§ **Source**
## Start

The Fit2Fit Accreditation Scheme has for some years been premised on two key HSE publications HSG 53 – Respiratory Protective Equipment at Work: A Practical Guide and OC 282/28 the specific guidance on the “What and the How” of face fitting.
The HSE took the view that it must retain the responsibility for whatmust be done in face fitting it decided that the Fit2Fit Scheme was best placed to take the role of informing industry how this should be carried out.
In April 2019, to support this change HSE launched new industry guidance INDG 479 – Guidance on respiratory protective equipment (RPE) fit testing replacing OC282/28.
In parallel, at an event attended by over 100 face fitters at the Health and Safety Event on April 10, Fit to Fit launched their Companions to INDG 479.
Fit2Fit created 3 detailed Companions based on INDG 479, but broken down into method specific publications covering.
The Qualitative Method – based on Taste
Quantitative Method – based on Ambient Particle Counting (APC)
Quantitative Method – based on Controlled Negative Pressure (CNP)
The Companions took HSE guidance word for word and added Fit2Fit Guidance at the appropriate sections providing the necessary information to ensure effective life preserving face fitting can be carried out.

## End

§ **What to work on**
From the text on fit-testing guidance, copy the stretch from "The HSE took" through "should be carried out." word for word.

§ **Extracted entries**
## Start

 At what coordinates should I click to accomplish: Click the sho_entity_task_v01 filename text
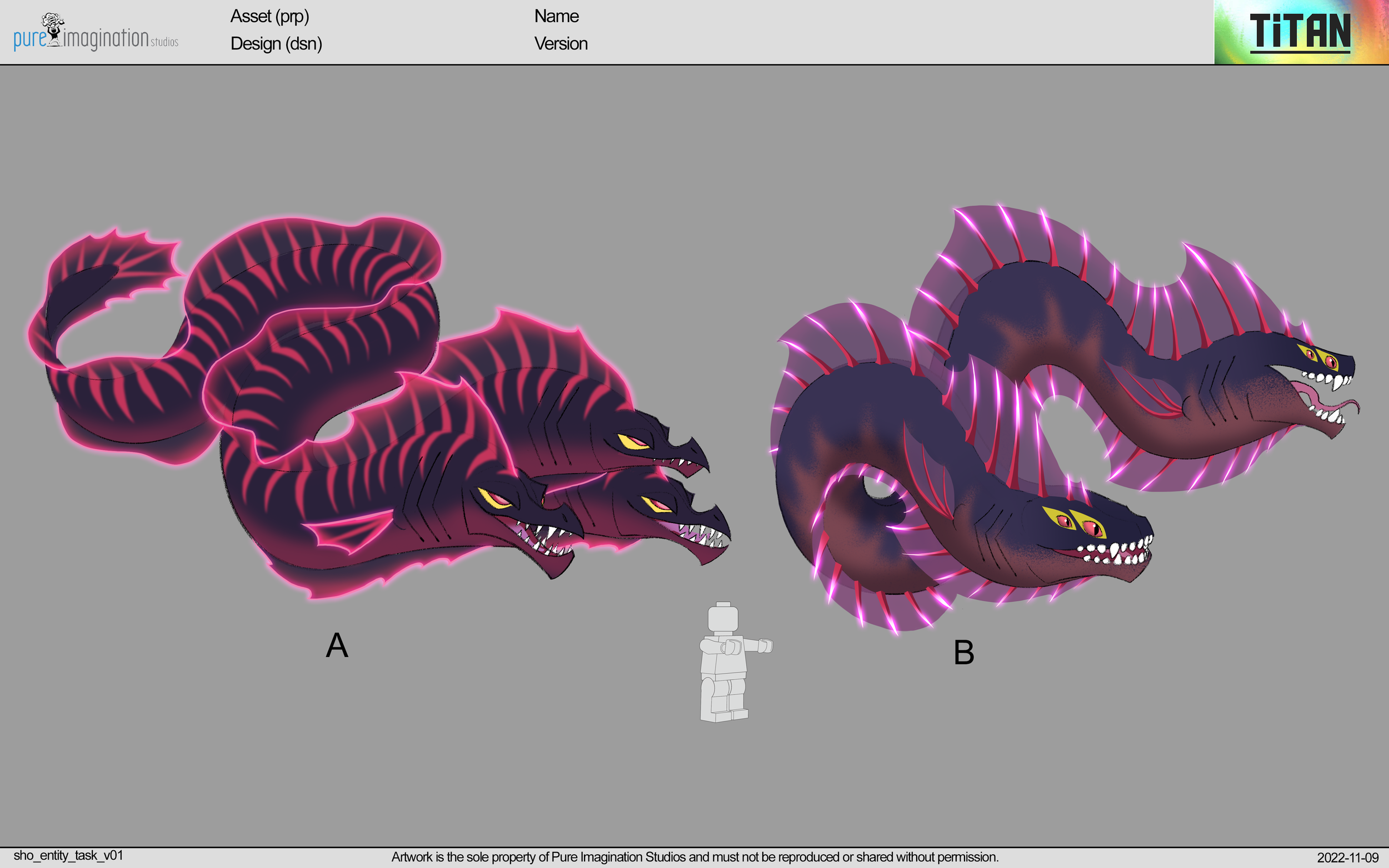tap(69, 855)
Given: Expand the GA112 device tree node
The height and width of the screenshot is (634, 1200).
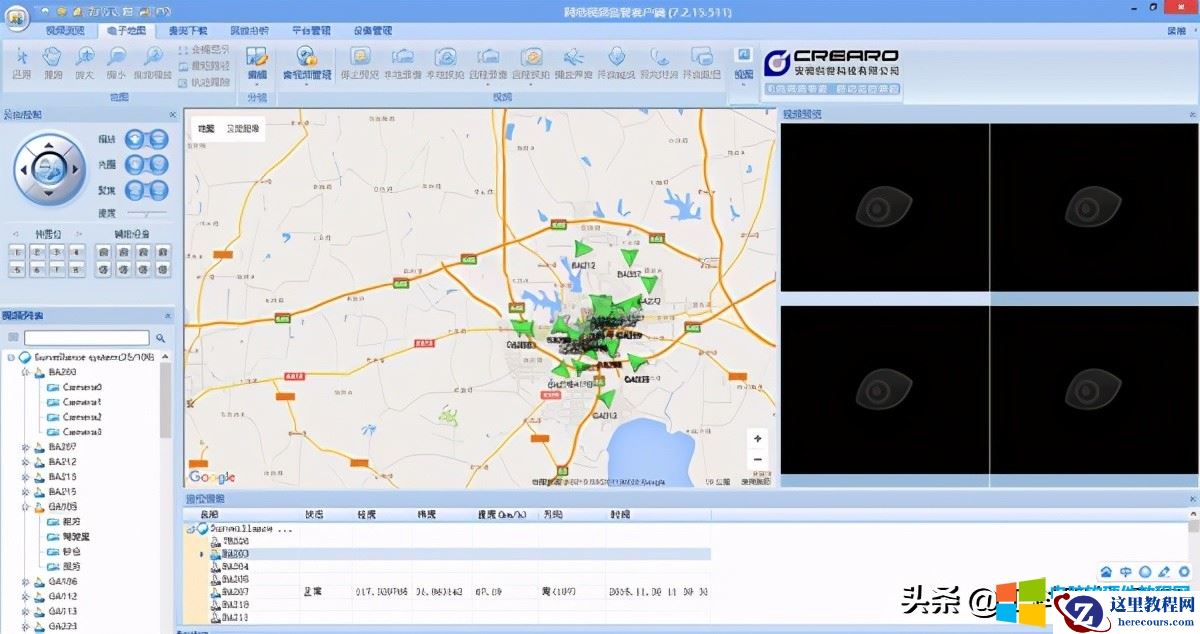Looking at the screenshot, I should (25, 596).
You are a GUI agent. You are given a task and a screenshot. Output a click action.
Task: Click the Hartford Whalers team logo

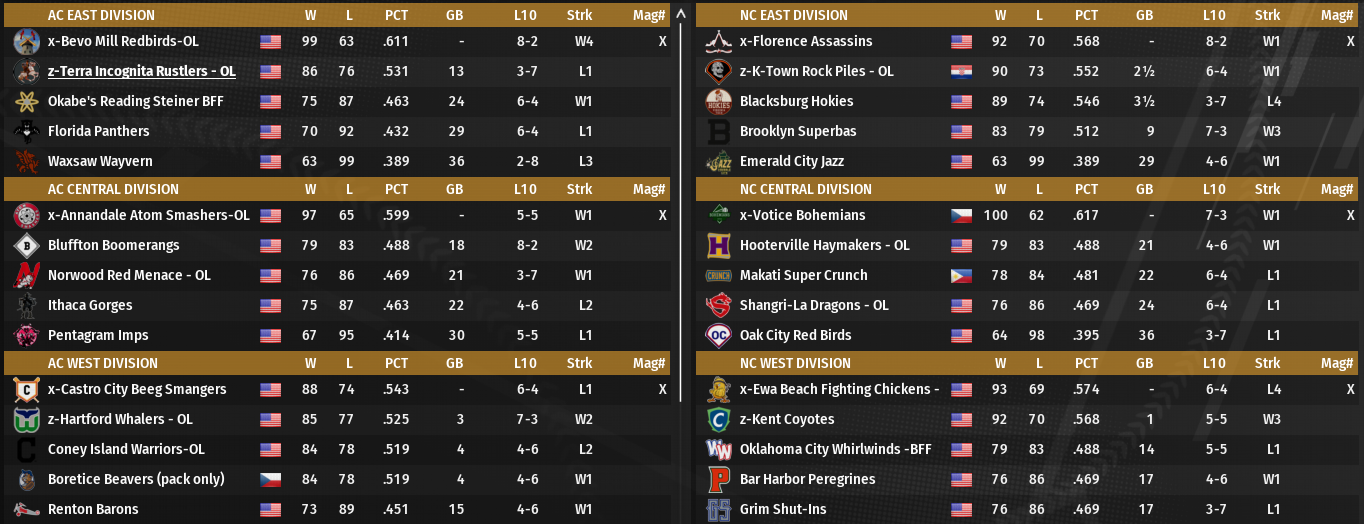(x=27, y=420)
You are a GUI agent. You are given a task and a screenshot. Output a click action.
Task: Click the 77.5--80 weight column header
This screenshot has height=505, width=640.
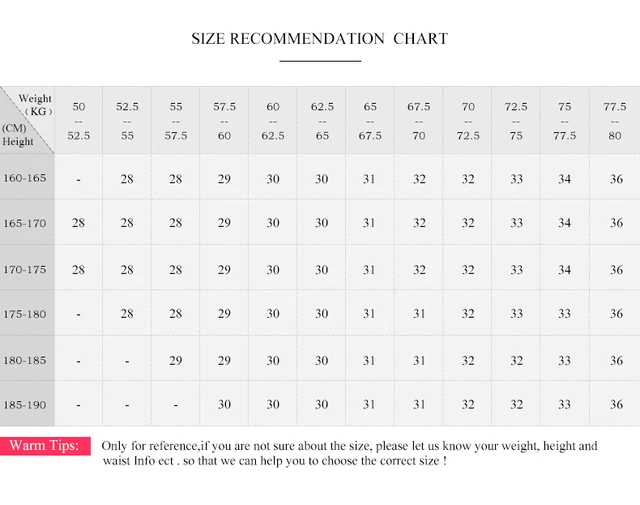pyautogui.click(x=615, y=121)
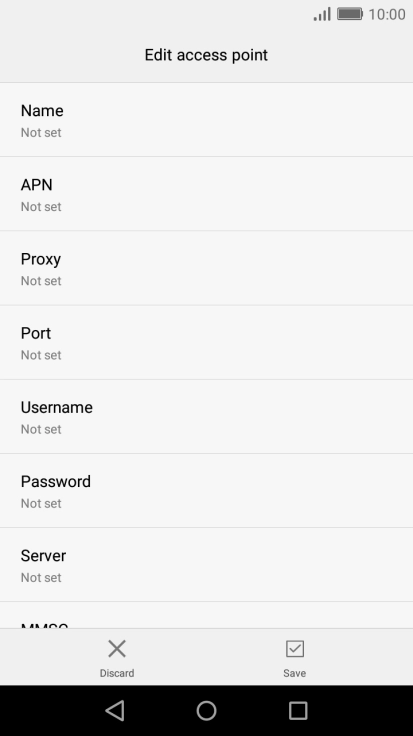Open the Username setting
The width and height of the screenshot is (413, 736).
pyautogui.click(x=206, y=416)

## End

§ **The reply**
The HSE took the view that it must retain the responsibility for whatmust be done in face fitting it decided that the Fit2Fit Scheme was best placed to take the role of informing industry how this should be carried out.